TASK INPUT:

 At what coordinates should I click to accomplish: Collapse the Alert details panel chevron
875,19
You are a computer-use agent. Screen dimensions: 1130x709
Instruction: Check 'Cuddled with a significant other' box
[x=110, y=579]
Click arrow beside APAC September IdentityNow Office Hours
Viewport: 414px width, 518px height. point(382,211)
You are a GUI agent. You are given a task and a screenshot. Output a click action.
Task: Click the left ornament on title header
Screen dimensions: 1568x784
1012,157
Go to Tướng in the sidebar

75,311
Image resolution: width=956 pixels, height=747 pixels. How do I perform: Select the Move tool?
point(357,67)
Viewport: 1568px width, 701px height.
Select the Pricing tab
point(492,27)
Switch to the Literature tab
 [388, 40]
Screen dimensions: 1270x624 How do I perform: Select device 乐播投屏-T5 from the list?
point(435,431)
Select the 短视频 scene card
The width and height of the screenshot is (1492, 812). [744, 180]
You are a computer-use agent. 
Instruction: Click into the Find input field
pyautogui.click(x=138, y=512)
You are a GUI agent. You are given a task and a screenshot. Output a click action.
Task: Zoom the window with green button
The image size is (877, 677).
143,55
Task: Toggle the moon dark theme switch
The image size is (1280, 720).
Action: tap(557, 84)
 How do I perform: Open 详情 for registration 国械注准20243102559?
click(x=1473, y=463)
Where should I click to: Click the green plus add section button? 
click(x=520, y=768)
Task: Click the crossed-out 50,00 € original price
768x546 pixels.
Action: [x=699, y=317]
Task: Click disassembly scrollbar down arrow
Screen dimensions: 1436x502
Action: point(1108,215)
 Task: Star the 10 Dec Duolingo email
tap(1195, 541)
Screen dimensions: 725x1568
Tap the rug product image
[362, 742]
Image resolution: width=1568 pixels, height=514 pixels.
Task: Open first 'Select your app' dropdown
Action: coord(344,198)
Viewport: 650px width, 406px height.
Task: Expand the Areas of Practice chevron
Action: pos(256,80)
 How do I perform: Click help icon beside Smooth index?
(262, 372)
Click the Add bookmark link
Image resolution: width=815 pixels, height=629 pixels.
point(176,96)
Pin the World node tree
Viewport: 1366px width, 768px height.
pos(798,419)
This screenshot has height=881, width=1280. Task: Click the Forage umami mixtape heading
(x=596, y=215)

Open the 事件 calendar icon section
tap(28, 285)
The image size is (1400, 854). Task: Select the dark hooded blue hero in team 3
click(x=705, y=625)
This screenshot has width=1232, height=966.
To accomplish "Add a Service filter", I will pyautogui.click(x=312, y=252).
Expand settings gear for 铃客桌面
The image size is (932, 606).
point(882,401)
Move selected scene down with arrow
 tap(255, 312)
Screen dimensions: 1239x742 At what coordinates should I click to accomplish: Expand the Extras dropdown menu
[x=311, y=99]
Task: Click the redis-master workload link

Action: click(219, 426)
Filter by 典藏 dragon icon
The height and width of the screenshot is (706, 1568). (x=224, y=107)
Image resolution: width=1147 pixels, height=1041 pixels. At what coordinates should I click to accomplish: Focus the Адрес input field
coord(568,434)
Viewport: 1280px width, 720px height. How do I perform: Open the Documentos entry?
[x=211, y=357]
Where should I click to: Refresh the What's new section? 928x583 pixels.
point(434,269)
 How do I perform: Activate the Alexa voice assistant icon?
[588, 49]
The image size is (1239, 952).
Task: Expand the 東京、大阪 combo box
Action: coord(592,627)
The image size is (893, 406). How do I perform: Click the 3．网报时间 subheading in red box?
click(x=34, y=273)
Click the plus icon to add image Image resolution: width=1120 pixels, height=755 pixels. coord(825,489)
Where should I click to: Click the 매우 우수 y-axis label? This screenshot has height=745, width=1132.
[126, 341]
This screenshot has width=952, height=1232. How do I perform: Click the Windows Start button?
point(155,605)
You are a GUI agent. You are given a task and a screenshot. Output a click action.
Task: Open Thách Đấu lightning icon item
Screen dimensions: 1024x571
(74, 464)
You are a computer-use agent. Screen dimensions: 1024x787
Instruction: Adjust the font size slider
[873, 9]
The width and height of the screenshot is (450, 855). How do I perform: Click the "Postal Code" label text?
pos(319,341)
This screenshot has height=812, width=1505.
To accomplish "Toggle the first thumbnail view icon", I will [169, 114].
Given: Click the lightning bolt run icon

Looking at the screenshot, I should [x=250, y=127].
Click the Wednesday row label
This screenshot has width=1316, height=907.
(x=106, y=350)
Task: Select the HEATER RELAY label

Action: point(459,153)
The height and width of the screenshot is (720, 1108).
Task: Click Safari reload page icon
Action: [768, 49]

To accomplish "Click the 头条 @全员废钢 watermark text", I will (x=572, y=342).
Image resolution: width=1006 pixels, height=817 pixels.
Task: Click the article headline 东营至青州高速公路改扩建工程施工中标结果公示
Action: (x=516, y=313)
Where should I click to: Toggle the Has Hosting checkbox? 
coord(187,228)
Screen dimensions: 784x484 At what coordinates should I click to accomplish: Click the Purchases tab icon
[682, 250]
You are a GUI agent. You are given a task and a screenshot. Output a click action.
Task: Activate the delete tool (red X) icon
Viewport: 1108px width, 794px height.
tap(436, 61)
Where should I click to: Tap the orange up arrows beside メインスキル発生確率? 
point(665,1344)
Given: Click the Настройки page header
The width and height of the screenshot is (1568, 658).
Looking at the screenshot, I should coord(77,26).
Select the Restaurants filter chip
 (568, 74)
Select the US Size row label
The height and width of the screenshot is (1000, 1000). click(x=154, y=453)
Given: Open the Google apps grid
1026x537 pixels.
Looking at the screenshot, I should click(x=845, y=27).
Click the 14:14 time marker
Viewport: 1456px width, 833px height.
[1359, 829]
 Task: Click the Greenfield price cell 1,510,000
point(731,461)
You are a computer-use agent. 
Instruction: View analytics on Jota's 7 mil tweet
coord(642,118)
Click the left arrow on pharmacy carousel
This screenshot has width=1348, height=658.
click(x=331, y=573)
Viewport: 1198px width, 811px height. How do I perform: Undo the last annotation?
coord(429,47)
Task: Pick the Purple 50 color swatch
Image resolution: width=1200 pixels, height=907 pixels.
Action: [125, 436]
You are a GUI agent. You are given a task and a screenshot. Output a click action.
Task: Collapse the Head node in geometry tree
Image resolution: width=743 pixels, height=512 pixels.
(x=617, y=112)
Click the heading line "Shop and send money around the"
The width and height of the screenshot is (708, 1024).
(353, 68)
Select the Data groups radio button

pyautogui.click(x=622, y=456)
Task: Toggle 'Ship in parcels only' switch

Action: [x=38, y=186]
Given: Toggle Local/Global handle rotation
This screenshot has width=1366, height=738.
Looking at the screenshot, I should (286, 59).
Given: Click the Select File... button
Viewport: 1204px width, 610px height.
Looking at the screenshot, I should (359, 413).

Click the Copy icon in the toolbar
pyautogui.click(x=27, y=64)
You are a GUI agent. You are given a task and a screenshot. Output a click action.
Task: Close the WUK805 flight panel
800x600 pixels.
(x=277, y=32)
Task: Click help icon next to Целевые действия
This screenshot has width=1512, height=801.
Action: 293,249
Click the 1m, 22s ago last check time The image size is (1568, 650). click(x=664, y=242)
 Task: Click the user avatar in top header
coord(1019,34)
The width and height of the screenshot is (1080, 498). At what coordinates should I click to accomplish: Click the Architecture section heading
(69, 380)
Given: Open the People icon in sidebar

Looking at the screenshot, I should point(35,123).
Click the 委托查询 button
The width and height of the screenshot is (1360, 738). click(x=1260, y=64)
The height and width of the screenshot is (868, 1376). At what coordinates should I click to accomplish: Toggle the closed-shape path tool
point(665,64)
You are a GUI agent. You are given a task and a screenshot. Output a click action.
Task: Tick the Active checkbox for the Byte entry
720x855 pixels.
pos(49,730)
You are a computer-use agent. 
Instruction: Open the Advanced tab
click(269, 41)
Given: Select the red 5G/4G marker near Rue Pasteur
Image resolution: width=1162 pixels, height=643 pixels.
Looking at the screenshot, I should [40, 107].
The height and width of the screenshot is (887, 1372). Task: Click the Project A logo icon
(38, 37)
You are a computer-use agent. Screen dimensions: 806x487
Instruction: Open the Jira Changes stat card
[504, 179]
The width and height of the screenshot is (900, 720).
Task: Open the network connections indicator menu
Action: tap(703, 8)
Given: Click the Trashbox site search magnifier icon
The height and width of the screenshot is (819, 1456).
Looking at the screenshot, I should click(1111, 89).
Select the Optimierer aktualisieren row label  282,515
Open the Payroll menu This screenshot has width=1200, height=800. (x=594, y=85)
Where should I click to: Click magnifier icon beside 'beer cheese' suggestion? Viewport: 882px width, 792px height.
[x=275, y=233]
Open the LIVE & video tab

EXERCISE AIM:
For this exercise, repeat exactly the lines of the data above from the one with "Task: Zoom the window with green button" down to the one with "Task: Click disassembly scrollbar down arrow", both end lines included.

WRITTEN ANSWER:
Task: Zoom the window with green button
The image size is (877, 677).
143,55
Task: Toggle the moon dark theme switch
The image size is (1280, 720).
Action: tap(557, 84)
 How do I perform: Open 详情 for registration 国械注准20243102559?
click(x=1473, y=463)
Where should I click to: Click the green plus add section button? 
click(x=520, y=768)
Task: Click the crossed-out 50,00 € original price
768x546 pixels.
Action: [x=699, y=317]
Task: Click disassembly scrollbar down arrow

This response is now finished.